Матиссы часто бывали в розовом доме Кроссов в Сен-Клере, у самого подножия гор, именуемых les Maures. Мадам Кросс, принимавшая всех троих Матиссов с особой сердечностью, казалась на первый взгляд совсем неподходящей парой своему болезненному супругу. Когда Ирма Кросс, элегантная, светская парижанка, повезла его на юг, друзья осудили ее за легкомыслие. Но сделала она это только ради мужа в надежде, что теплый климат поможет ему восстановиться после изнурительных курсов лечения, по большей части безуспешных. Ирма старалась сделать вынужденное заключение Кросса в Сен-Клере не только сносным, но и творчески продуктивным, за что Амели Матисс прониклась к ней уважением. Привязавшаяся к Матиссам мадам Кросс тоже не могла не оценить преданность мадам Матисс мужу. Ирма обожала маленького Пьера, оказавшегося единственным ребенком в компании трех семейных пар (Кроссы и Синьяки были бездетными). Пьер с его большими черными глазами, золотистыми волосами и загадочной серьезностью был очаровательным малышом и, как и его отец, замечательно рассказывал всякие смешные истории. Взрослые постоянно над ним хохотали и называли Тартинкой («булочкой»).

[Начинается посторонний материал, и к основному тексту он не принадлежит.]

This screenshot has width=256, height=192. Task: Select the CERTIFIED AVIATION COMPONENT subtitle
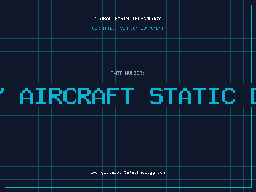128,28
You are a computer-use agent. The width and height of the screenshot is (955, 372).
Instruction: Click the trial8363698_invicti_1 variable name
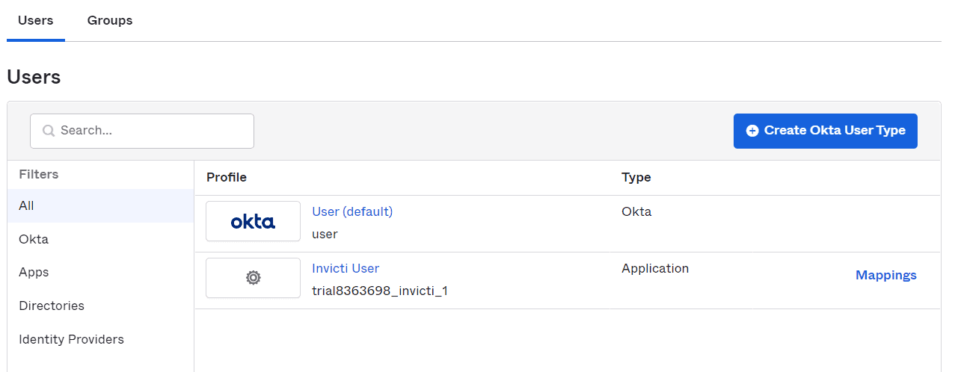point(379,291)
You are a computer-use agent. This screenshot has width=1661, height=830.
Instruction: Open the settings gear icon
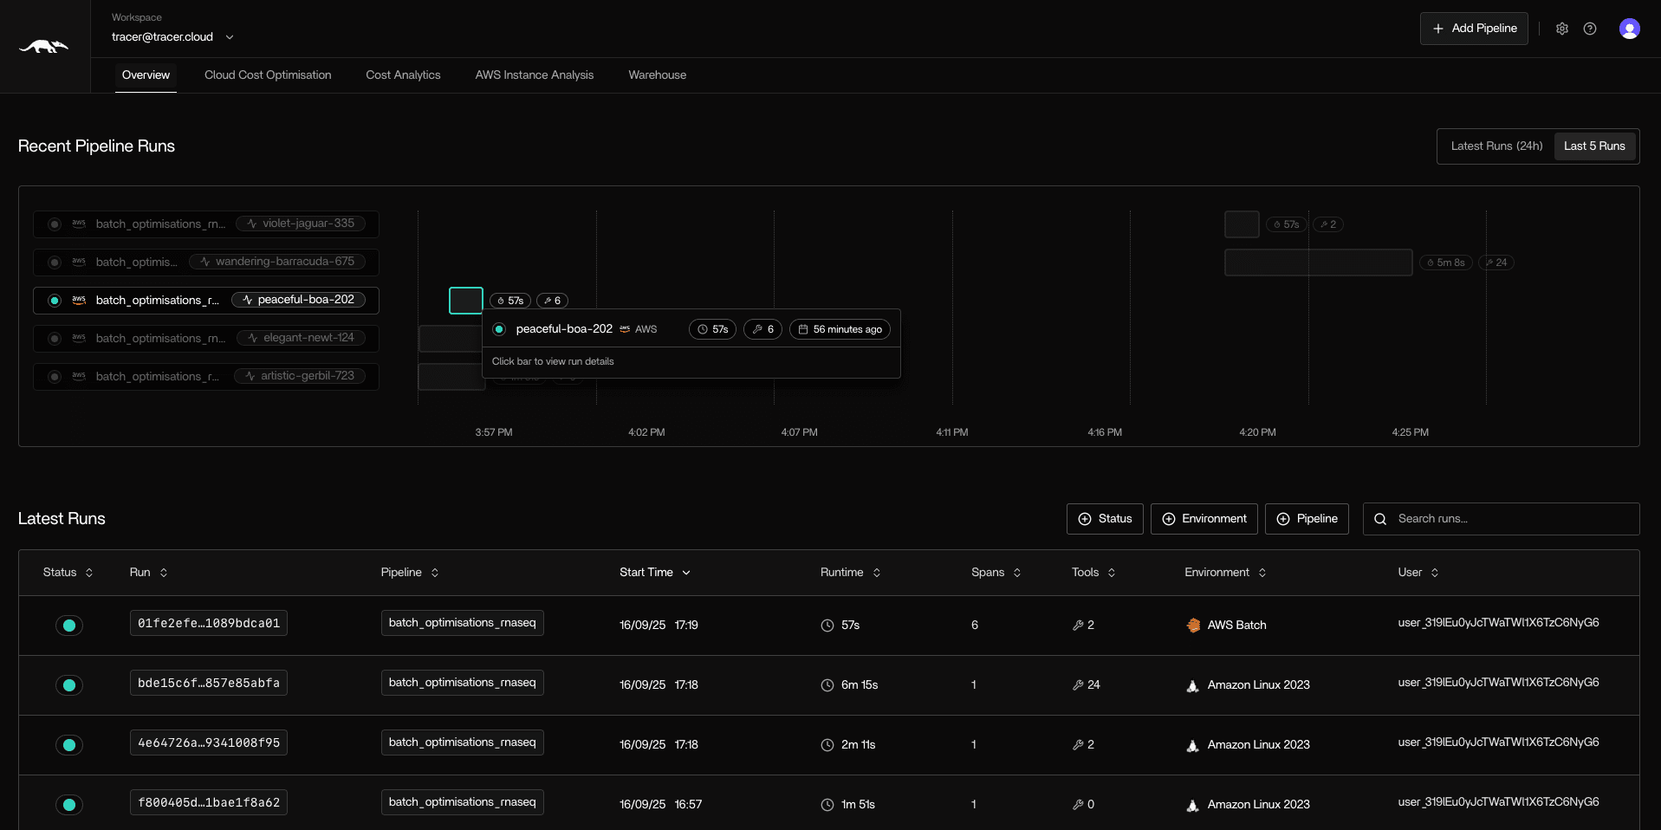click(1561, 29)
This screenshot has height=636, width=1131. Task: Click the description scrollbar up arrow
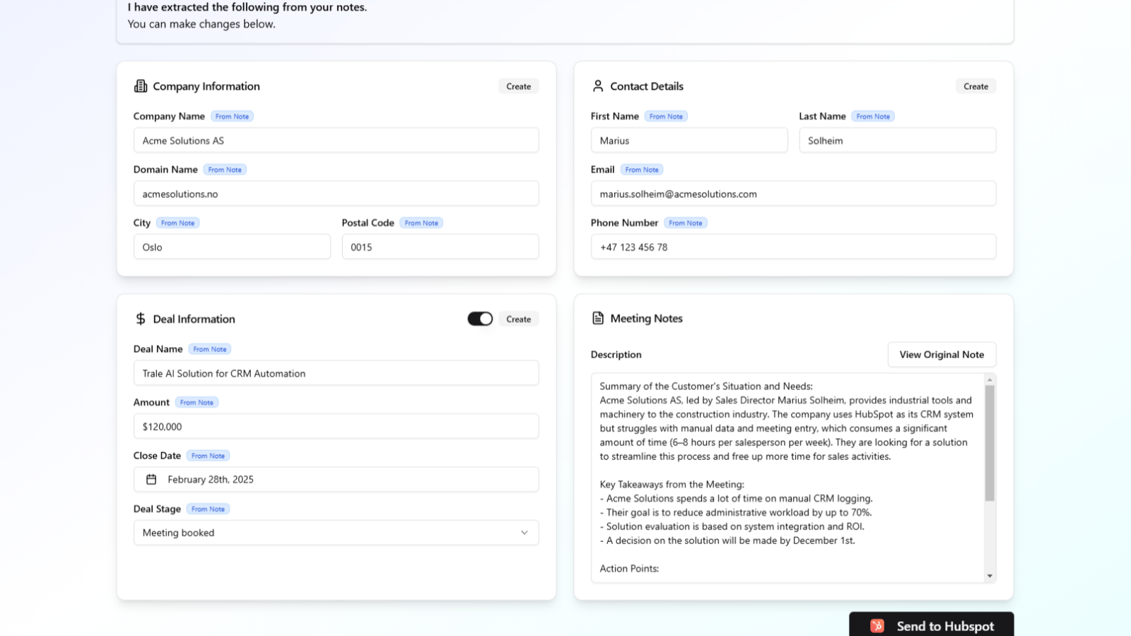[990, 380]
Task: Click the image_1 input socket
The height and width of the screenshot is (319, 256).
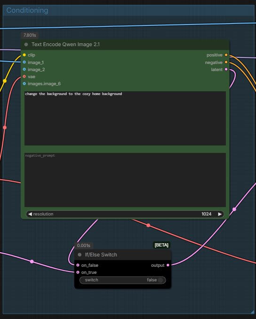Action: [24, 62]
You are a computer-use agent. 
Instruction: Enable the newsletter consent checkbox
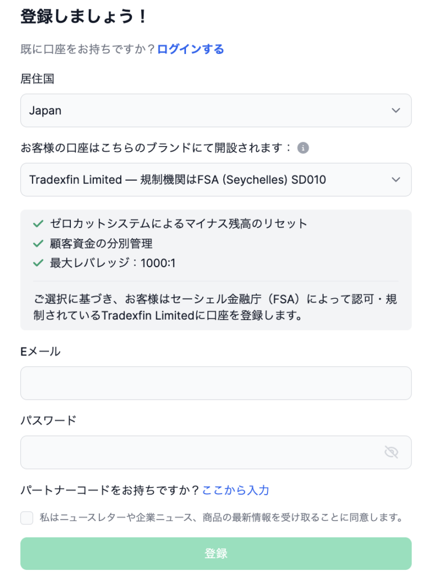click(27, 518)
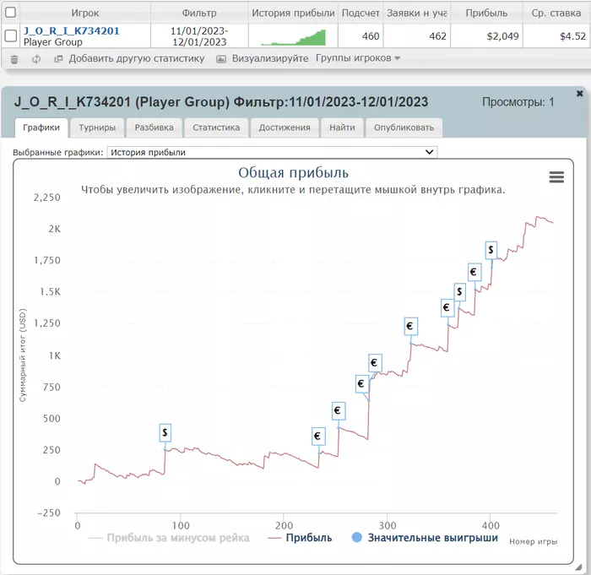This screenshot has width=591, height=575.
Task: Check the J_O_R_I_K734201 row checkbox
Action: 11,35
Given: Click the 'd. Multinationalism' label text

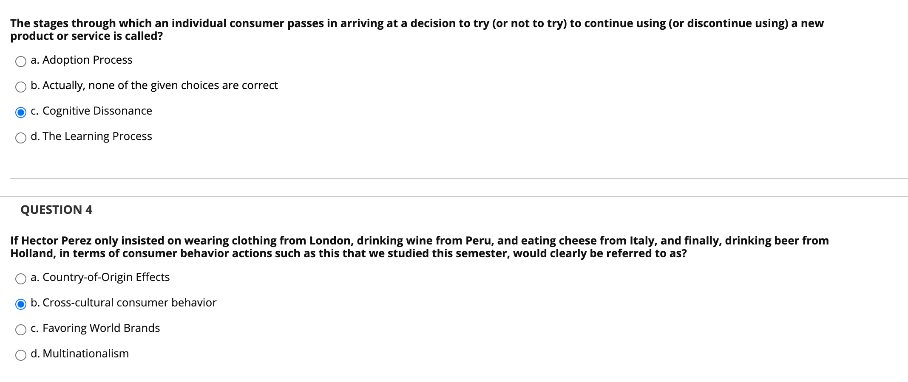Looking at the screenshot, I should pos(85,354).
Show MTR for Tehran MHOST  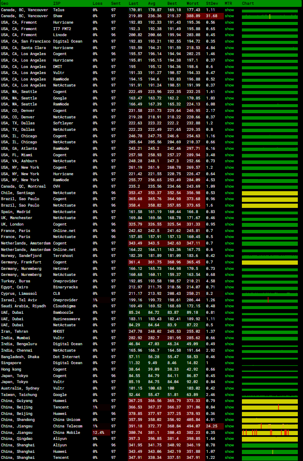pos(229,331)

Матисс с Кроссом постоянно говорили о своей работе, часто бывшей для обоих мучительной. Кросс успокаивал Матисса: нет таких творческих страданий, говорил он, которые могут сравниться с физическими муками (их-то он постоянно испытывал сам). Летом 1904 года оба они готовились к персональным выставкам в новой галерее Эжена Дрюэ, намеченным на осень, и оба спешили закончить начатые картины. Отношение к дивизионизму было одной из главных тем их дискуссий. Дивизионизм, поначалу бывший для Кросса только строгим геометрическим учением, требующим расчета и умозаключений, постепенно предоставил ему полную свободу действий, какую он давал и самому Синьяку. Благодаря Кроссу Матисс прошел интенсивный курс «повышения квалификации» по теории и практике неоимпрессионизма и получил в подарок картину «Ферма. Вечер», парную работе «Ферма. Утро», подаренной когда-то Синьяку. Обе были написаны десять лет назад в ответ на синьяковский «Век анархии» (позже этот политико-дивизионистский манифест был тактично переименован в «Век гармонии»). Анархистские идеалы свободы, справедливости и красоты, пришедшие во Францию из России при посредничестве Кропоткина и Бакунина, взывали к оптимистическим и воинственным инстинктам поколения Синьяка. «Век анархии», который Матисс, несомненно, видел тем летом в Сен-Тропезе, изображал аркадскую идиллию. Эту новую Аркадию[69] населяли красивые полуобнаженные мужчины и женщины (моделями для всех были сам Синьяк с женой), счастливо живущие в мире, где царит изобилие, а человечество наконец свободно от тирании, эксплуатации и давления государства. Той же осенью Матисс напишет собственную аркадскую мечту, а на следующий год — еще одну («Описание вашей “Аркадии”, присланное мне, весьма соблазнительно», — отвечал ему Кросс, обсуждая зимой 1905/06 года картину Матисса «Bonheur de Vivre» — «Радость жизни»). Для Синьяка новое искусство было неразрывно связано с политическими переменами. Он был уверен, что при желании любой современный художник способен исполнить для фабричного рабочего или городского жителя настенную декоративную роспись, причем не хуже, чем сам Делакруа. Матисс будет следовать программе Синьяка до конца жизни: «Эти полотна, которые возвращают свет стенам наших городских квартир, чей чистый, открытый цвет сравним с очарованием восточных ковров, мозаик и декоративных тканей, — разве они тоже не являются украшениями?»
69
Аркадия — в античной литературе и пасторалях XVI–XVIII веков счастливая страна, жители которой (пастухи и пастушки) отличаются патриархальной простотой нравов. В переносном смысле — место, где живется беззаботно и счастливо.